List of tasks >>
1. In the Nirvana passage, what word does the author say is the only one that comes to mind as a substitute for "body"?
2. Continue the Nirvana passage from the point where it stops.

Document passage >>
[Start]

NIRVANA
Nirvana
A Study in
Synthetic Consciousness
by
George Sidney Arundale
First published 1926
Dr Arundale
was International President of
the
Theosophical Society (Adyar) from 1933 to 1945
__________
CHAPTER VI
The Awakening
Of Nirvana
Day!
Faster and more fast
O’er night’s brim, day
boils at last
Boils pure gold o’er
the cloud-cup’s brim,
Where spurting and
suppressed it lay,
For not a froth-flake
touched the rim
Of yonder gap in the
solid grey
Of the Eastern cloud,
an hour away:
But forth one wavelet,
then another, curled,
Till the whole sunrise,
not to be suppressed,
Rose reddened, and its
seething breast
Flickered in bounds,
grew gold, then over-flowed the world.
BROWNING
Trying to describe what
I must call down here the Nirvanic body, the only word that comes to me in
substitution for “body” is radiance. One might describe the Buddhic body as a
Star raying forth its glories. But transition to Nirvana seems to spread my
Star out so that there is neither centre nor circumference, but only dazzling
radiance. If I could look upon this brilliance from some para-Nirvanic region I
should be able to discern its limitation, not so much a spatial restriction, as
a limitation in the radiance-scheme and the radiance-intensity.
This lustre of mine,
indescribably glorious though it is, is obviously only in the becoming, Wand
when I compare it with the radiance of my seniors I perceive, first, that in it
the Nirvanic Light is only in embryonic co-ordination, in what I may call rough
outline; and second, that the very Light itself, dazzling though it be, lacks
the scintillation which time and growth alone can give. I notice that Those who
are Masters in these Nirvanic regions, and have fulfilled its seven great
fields or planes, shine with the glories of still greater splendours, their
Nirvanic radiances being suffused, interpenetrated, with higher effulgences
which I can sense but shall take long ages to achieve.
In some ways, from the
standpoint of the lower planes, the word transcendence is more appropriate even
than radiance, for it indicates the going beyond every single limitation worn
by the planes beneath. Time, space, form - these are transcended. They have
ceased to manifest, though remaining in potentiality, or
I could not assume them
as I descend; as I pass outwards. I am well aware that such transcendence
suggests an annihilation of all that on the lower planes seems to make life
real - the ego, the personality, the individuality. If these are gone, what
remains? Is Nirvana, after all, the annihilation which some philosophers have
thought it to be?
My answer is that all
these things, however substantial they may appear down here, however much they
may seem to be our ultimate foundation, are themselves but reflections of a
nobler substans, themselves rest on deeper foundations still. Individualized
Divinity exists in Nirvana, and doubtless in para-Nirvana too, even though its
reflections as time, space, .form and as the lower individualities we know as
ego, personality and individuality, are unmanifest, potential. We have to learn
that individuality does not necessarily demand description in terms of time and
space and form as we know these in the outer
worlds. There is
individuality in other terms, in terms of Nirvanic time, Nirvanic space,
Nirvanic form - the archetypes of lower time, lower space, lower form.

[End]

Data extract >>
[Start]

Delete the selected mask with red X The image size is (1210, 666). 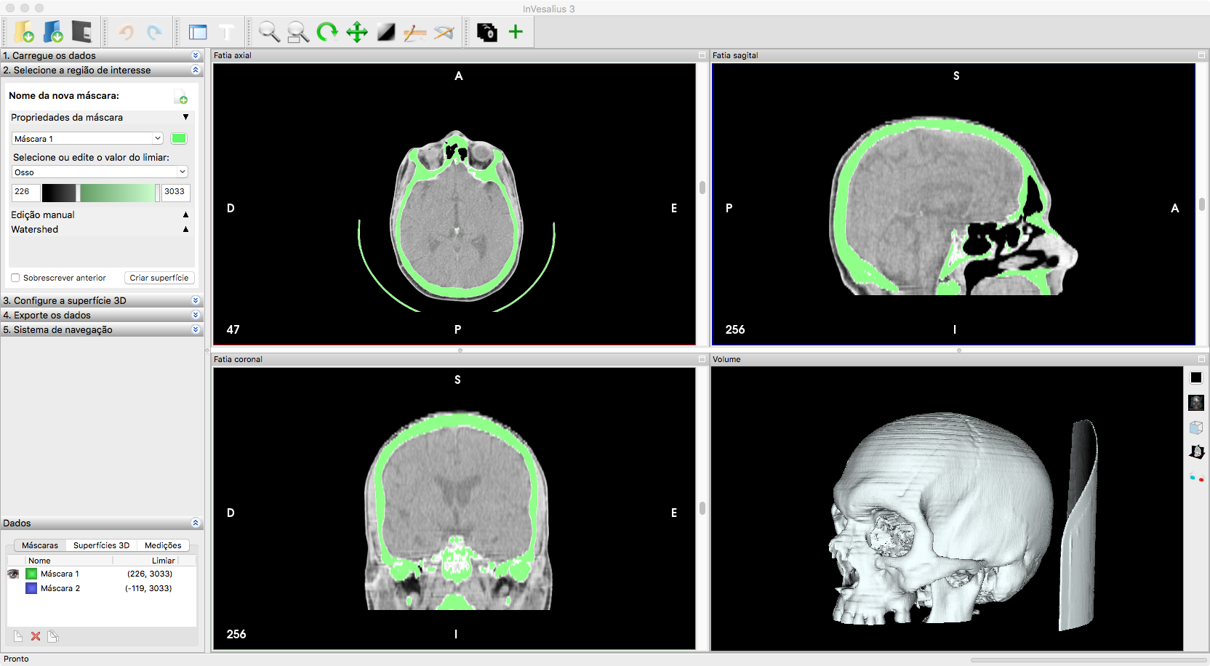[35, 636]
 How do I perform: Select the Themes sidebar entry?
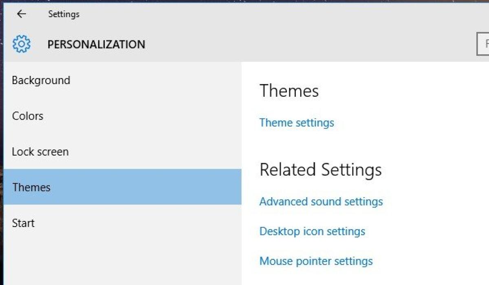(31, 187)
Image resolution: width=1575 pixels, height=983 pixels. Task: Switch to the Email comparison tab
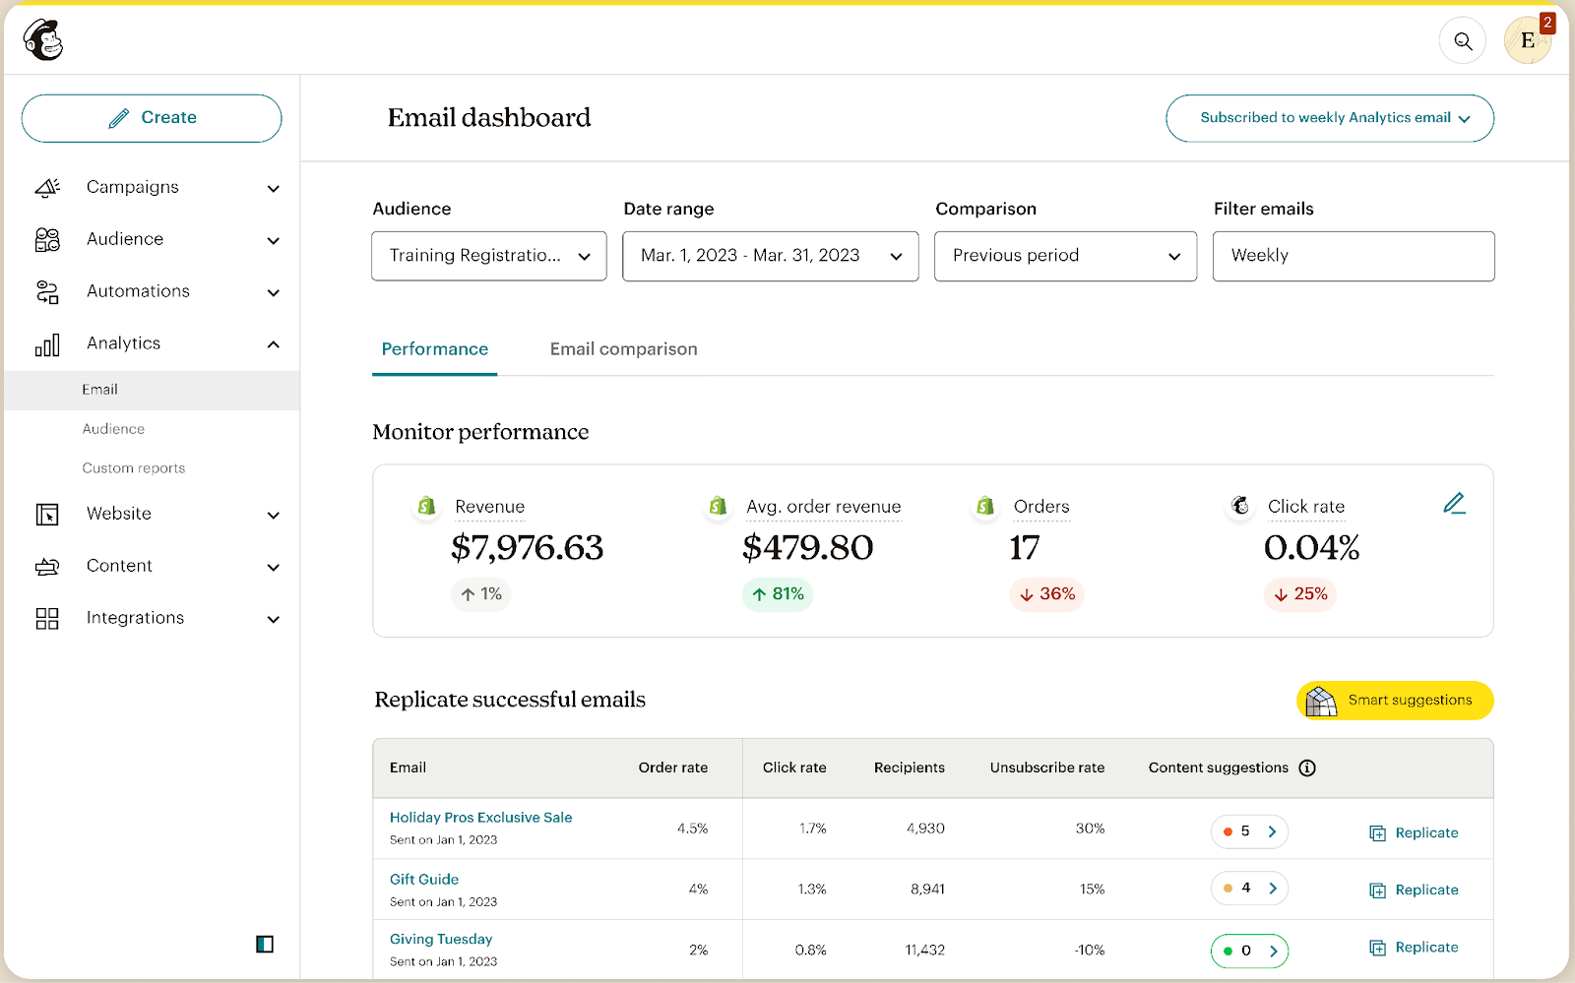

[End]

The replies >>
1. Radiance.

2.
I find myself tempted,
as I experience more, to speculate that individuality, the condition to which
we cling so furiously in the lower regions, becomes far less precious and vital
as we pass beyond the more Mayavic planes. There is something that matters far
more than George Arundale, a something of which
George Arundale at his
very best is but a feeble reflection.
Inevitably, we
personify. Even Theosophists personify. Many of us probably think of the Logos
Himself as some King or Person. We cannot bring ourselves to think of the
disappearance of individuality, for we then come face to face, because our
experience stops short,
with annihilation, and evolution will then have been in vain.
So far as I am able to
judge, much disappears which in our lower bodies we would fain cling to, just
as it is a wrench to lose the causal body as we enter the Buddhic plane. But
the loss of this body troubles us not at all on the Buddhic plane, and the loss
of the Buddhic body troubles us not at all on the Nirvanic plane. Why? Because
we approach more and more closely to the Root-Seed of all bodies, which is none
of them, but out of which each body proceeds as the Root-Seed sends downwards
its shoots of Life. Already, at the Buddhic level the Monad for the first time
since individualization from the animal kingdom occupies, at all events for a
moment, one of its dwellings. At the Nirvanic
level the tenancy of
the lower bodies begins to become more permanent, until at last the Monad and
its lower vehicles are one.
Before this, the Ego
himself has, of course, led the way in occupation, shedding at last what to
many has seemed a strange indifference. But the Monad Himself replaces His
temporary substitutes as these higher regions are ascended, and takes the place
of all that hitherto has seemed so utterly indispensable. George Arundale at
his best is but a shadow of that which sent George Arundale forth. George
Arundale may come or go. He ceases to matter; and I am learning, as I make
Nirvana my home, to treat George Arundale even at his best as but a means to an
end, a tool which has had its day, may still have its day, but can quite well
cease to be at any time.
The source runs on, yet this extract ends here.